Yes,they most likely became veggies after doing those feats.
Joe sure liked his Fur coat.  :Wink:

----------


## WolfVanZandt

That's "whineassity".....no, wait, maybe you're right but shouldn't it be "whineacidity"? hmmmmmm.....okay, let me go look this up............

----------


## randyt

I wonder it Arthur Saxon or Eugen Sandow were vegetarians?

----------


## hunter63

I guess I find it odd that vegans, or vegetarians see fit and make a big deal out of it to anyone close or in earshot.
So what....give your self a dog biscuit......I don't care"
To those that don't,.... thank you....Do what you want.

So on that note, for those that do.....we all should announce loudly in restaurants...... "I'm a carnivore, ...Deal with it.

----------


## Power Giant

I always found it interesting that our closest animal "friends" (cats and dogs) are carnivores. Birds of a feather, and all...

----------


## crashdive123

People should eat what they want.  It's all about choices.

----------


## Winnie

> "Are you really going to eat that dead animal?"
> Just sick of hearing their whineassidness.


Simple answer to that question. Cut a nice big chunk of the meat on your plate, stuff it in your mouth, chew a couple times, look straight at them and whilst chewing put on your bestest smile and say "YUP!" 
One of two things happens: They either never go out for dinner with you again or run to the restroom, if you're really good, they do both. Oh and it works on complete strangers too.

----------


## 2dumb2kwit

I think it's pretty simple to figure out. All you have to do, is think about our teeth. We have flat ones and some pointy ones. We are omnivores. (That means we are meant to eat plants and animals, Rick.) It's up to each person to decide if we are this way because God created us that way, or mother nature made us this way, or we accidentally evolved into this. Whichever you believe, do you really think you're smarter than God/mother nature/evolution?

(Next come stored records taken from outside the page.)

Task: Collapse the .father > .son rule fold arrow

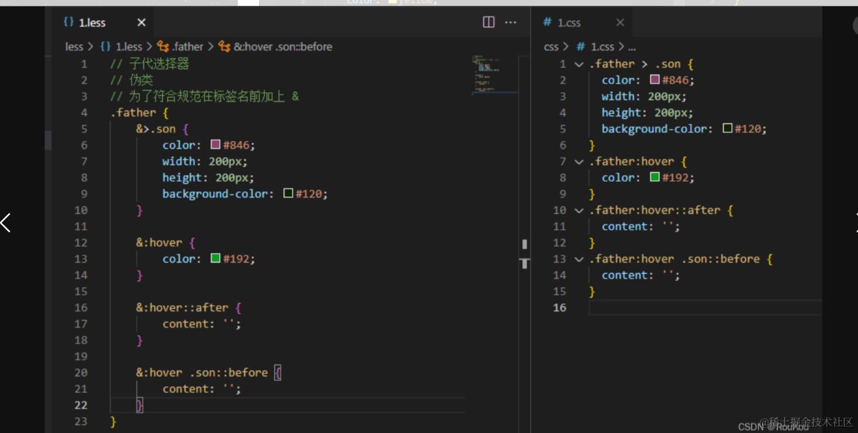Action: [579, 65]
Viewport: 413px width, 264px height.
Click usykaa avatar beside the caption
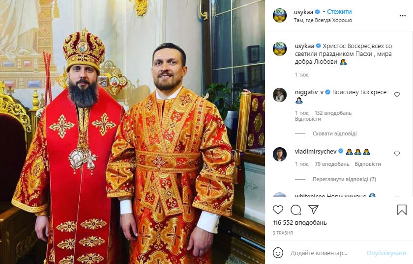point(280,49)
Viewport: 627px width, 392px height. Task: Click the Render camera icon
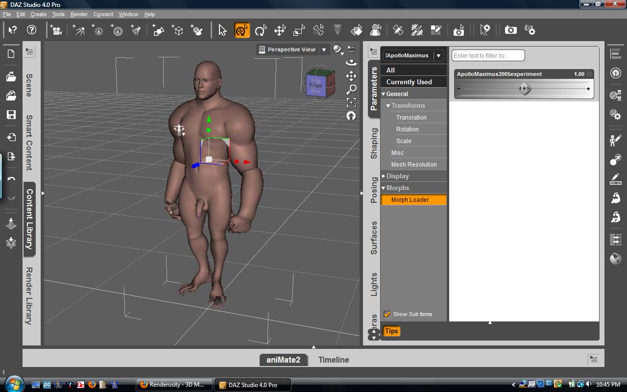click(x=510, y=30)

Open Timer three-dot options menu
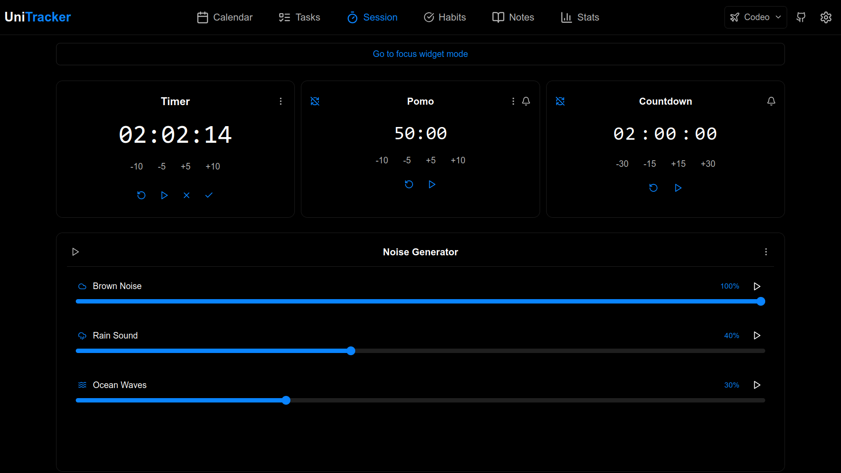(281, 101)
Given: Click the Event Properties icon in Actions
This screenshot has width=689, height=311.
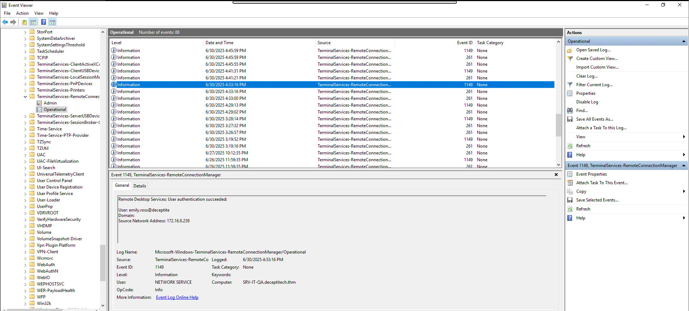Looking at the screenshot, I should point(570,174).
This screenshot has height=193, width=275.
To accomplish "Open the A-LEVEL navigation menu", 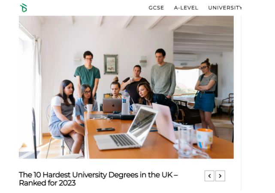I will pyautogui.click(x=186, y=8).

 I just accept it. I'm an omnivore. Pass the meat and taters, please. And yes....bacon would be good for breakfast.

----------


## WolfVanZandt

A lot of vegics say that our front teeth being straight indicate that we should be vegetarians. That's sorta dumb because most herbivores have grinders up front. Those flat teeth are a lot better as knifes than grinders. Honestly, though, why do we need this study. I've read in textbooks on nutrition all my life that there are nutrients that we need that neither we nor plants produce. If we're going to subsist on a vegetarian diet, in order to be healthy, we would have to supplement our diets with artificial nutrients.

----------


## Power Giant

Yeah, I think the tooth argument doesn't always hold water. Look at a gorilla's teeth: giant canines, yet they are completely vegetarian.

----------


## Power Giant

87720807_XS.jpg 

thought I'd include this pic for giggles

----------


## 2dumb2kwit

> a recent study found DNA from monkeys and small forest antelopes called duikers in the feces of wild African western lowland gorillas in Loango National Park in Gabon.


http://news.nationalgeographic.com/n...als-feces-dna/





> "Loving" Bonobos Seen Killing, Eating Other Primates


http://news.nationalgeographic.com/n...-missions.html

----------


## Camp10

Horseradish is a veggie, right? I wonder if piling it on my steak is because deep down I'm vegan.. Hmmm.

----------


## Power Giant

> Horseradish is a veggie, right? I wonder if piling it on my steak is because deep down I'm vegan.. Hmmm.


I think it means that you don't like the taste of steak.

----------


## Power Giant

[QUOTE=2dumb2kwit;428774]http://news.nationalgeographic.com/n...als-feces-dna/

I read the article- thanks for posting. It reveals that it is inconclusive that gorillas eat meat.

----------


## 2dumb2kwit

> http://news.nationalgeographic.com/n...als-feces-dna/
> 
> I read the article- thanks for posting. It reveals that it is inconclusive that gorillas eat meat.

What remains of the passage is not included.